▸ AIM OF THE EXERCISE: Please report every line in the listing below that contains the word "Click", copying each such line in full.

= = = = = = =

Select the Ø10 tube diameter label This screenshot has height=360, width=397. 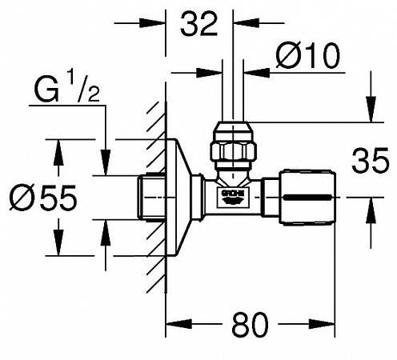(x=309, y=57)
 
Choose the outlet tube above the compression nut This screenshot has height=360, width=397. (x=233, y=88)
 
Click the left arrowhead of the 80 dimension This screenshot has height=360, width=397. (x=171, y=326)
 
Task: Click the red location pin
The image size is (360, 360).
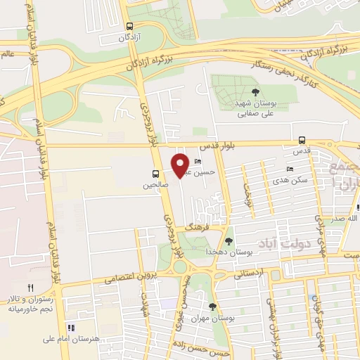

= = = = = = =

▸ COMPLETE OUTPUT:
Click the left arrowhead of the 80 dimension This screenshot has height=360, width=397. (x=171, y=326)
Task: Click the red location pin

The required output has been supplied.